━━━━━ Records for processing ━━━━━
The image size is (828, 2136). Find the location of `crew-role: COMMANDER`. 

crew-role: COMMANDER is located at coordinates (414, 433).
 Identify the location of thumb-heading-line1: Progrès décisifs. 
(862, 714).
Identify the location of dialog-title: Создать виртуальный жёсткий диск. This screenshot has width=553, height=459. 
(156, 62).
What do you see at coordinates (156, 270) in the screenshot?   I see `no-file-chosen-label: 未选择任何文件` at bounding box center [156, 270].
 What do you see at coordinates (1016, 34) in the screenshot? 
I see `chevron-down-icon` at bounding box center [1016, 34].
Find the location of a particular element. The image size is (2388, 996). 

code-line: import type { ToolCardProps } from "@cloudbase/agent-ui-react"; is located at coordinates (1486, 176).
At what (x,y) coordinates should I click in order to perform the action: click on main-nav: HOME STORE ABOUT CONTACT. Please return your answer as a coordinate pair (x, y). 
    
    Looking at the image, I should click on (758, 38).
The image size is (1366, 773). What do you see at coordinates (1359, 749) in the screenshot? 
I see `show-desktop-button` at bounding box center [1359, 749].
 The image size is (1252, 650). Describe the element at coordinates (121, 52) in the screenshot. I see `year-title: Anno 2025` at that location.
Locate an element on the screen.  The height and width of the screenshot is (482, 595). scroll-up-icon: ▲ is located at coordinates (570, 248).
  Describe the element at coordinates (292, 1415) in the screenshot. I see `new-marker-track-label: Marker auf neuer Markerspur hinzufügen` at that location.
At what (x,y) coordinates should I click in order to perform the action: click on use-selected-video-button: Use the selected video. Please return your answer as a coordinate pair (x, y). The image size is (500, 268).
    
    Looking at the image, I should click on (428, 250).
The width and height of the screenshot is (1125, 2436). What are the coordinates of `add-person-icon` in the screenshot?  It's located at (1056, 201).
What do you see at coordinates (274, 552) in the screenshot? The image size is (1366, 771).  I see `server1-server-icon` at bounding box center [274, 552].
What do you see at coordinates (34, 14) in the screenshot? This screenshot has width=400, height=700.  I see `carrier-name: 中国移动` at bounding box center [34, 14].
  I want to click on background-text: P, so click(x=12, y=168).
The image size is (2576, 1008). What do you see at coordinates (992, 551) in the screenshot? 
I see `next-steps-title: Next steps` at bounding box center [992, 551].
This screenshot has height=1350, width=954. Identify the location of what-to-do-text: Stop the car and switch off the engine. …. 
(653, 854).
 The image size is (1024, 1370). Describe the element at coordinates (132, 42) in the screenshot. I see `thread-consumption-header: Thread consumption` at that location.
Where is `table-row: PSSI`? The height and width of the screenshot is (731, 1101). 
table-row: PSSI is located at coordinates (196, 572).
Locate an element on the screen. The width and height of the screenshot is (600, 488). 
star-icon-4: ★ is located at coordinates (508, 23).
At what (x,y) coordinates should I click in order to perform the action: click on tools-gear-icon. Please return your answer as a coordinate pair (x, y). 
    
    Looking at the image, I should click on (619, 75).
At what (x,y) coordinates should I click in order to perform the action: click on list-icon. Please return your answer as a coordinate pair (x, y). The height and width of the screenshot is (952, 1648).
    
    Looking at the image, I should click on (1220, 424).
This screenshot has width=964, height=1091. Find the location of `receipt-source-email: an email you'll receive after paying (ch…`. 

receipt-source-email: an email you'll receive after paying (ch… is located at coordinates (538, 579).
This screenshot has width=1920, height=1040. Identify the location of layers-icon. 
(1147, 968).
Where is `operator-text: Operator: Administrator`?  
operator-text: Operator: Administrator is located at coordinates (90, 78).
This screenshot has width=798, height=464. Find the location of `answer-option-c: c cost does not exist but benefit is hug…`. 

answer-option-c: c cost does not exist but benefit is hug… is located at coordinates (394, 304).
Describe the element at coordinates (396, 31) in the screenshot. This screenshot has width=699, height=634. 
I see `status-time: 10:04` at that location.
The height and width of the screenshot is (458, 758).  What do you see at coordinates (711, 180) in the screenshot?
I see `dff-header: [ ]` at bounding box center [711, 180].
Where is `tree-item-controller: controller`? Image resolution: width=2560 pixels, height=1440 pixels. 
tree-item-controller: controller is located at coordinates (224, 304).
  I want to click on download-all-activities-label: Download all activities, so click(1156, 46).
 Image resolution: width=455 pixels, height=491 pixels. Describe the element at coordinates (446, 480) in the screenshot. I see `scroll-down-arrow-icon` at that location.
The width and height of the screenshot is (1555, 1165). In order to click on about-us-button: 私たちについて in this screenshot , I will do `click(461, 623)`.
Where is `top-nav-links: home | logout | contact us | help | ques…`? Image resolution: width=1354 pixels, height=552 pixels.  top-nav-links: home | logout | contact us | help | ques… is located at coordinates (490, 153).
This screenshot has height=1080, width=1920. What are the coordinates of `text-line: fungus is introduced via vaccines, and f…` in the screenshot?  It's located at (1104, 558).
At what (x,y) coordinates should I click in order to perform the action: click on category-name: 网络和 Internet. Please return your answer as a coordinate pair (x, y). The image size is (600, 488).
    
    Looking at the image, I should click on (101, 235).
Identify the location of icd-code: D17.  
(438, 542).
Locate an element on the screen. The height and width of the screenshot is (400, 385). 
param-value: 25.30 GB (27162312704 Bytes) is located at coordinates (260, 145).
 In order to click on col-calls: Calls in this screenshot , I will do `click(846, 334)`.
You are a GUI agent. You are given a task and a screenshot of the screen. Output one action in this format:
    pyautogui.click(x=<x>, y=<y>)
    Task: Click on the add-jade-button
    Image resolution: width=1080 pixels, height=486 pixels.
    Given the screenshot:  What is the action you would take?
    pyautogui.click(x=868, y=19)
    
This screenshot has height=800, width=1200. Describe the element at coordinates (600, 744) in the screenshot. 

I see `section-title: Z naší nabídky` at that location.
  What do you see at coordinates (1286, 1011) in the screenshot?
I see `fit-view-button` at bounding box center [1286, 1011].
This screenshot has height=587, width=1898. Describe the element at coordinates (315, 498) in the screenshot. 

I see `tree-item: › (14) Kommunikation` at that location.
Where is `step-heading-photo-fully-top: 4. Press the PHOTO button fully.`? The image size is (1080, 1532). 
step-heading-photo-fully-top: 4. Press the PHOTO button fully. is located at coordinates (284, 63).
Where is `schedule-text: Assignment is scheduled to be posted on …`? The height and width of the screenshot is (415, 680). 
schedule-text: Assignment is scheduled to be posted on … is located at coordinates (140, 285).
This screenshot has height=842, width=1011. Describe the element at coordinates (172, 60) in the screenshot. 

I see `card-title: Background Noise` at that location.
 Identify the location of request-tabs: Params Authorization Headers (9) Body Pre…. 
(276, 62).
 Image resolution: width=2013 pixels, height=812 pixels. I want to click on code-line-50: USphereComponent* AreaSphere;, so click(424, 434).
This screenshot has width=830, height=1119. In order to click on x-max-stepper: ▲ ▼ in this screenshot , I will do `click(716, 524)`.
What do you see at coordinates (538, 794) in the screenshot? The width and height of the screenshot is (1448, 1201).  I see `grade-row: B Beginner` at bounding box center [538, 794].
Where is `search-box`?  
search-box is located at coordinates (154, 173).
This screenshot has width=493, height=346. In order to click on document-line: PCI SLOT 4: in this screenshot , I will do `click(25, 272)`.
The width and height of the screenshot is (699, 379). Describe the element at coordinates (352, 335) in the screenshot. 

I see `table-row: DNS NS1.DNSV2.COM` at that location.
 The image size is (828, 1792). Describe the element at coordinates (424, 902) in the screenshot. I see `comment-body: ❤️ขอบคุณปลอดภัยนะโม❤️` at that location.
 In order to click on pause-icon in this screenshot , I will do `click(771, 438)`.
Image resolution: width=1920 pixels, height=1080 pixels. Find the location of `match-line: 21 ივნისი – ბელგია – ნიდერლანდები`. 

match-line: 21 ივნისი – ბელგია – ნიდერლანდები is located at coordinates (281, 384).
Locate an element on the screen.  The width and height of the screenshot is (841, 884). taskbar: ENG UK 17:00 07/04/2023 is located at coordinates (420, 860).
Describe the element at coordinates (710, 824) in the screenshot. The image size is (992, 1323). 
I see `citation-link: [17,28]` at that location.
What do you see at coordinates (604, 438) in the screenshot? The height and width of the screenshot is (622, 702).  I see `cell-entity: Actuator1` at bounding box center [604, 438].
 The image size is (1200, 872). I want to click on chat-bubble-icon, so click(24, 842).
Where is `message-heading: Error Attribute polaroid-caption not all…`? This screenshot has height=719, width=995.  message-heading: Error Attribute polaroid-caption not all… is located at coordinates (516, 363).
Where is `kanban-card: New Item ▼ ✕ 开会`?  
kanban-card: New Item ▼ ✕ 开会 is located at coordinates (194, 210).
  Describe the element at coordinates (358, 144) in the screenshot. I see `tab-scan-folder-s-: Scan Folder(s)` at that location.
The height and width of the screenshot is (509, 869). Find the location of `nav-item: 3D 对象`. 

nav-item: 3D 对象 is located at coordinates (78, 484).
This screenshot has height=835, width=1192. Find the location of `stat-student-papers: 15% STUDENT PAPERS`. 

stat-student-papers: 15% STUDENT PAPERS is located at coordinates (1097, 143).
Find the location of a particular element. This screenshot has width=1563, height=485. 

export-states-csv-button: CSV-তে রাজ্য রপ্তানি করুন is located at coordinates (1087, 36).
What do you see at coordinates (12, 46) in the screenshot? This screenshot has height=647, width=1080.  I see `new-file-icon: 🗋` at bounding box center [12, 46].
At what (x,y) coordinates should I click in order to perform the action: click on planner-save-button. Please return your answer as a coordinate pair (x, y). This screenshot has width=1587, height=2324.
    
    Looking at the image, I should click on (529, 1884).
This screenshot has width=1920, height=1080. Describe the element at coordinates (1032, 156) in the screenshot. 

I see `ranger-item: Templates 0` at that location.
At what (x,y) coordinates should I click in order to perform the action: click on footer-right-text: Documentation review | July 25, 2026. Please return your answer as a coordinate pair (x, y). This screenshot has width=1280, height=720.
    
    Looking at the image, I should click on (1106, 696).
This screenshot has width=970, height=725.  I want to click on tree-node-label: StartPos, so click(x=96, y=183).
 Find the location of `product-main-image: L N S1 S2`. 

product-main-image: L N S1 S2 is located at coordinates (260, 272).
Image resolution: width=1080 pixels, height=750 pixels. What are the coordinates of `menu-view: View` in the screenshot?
━━━━━
▶ _Try it_
Change "screenshot" to "image" in the records, from the first line down to the line containing "center [1016, 34].", and repeat those lines with nothing else altered.

▶ _Response to the exercise_
The image size is (828, 2136). Find the location of `crew-role: COMMANDER`. 

crew-role: COMMANDER is located at coordinates (414, 433).
 Identify the location of thumb-heading-line1: Progrès décisifs. 
(862, 714).
Identify the location of dialog-title: Создать виртуальный жёсткий диск. This image has width=553, height=459. 
(156, 62).
What do you see at coordinates (156, 270) in the image?   I see `no-file-chosen-label: 未选择任何文件` at bounding box center [156, 270].
 What do you see at coordinates (1016, 34) in the image? 
I see `chevron-down-icon` at bounding box center [1016, 34].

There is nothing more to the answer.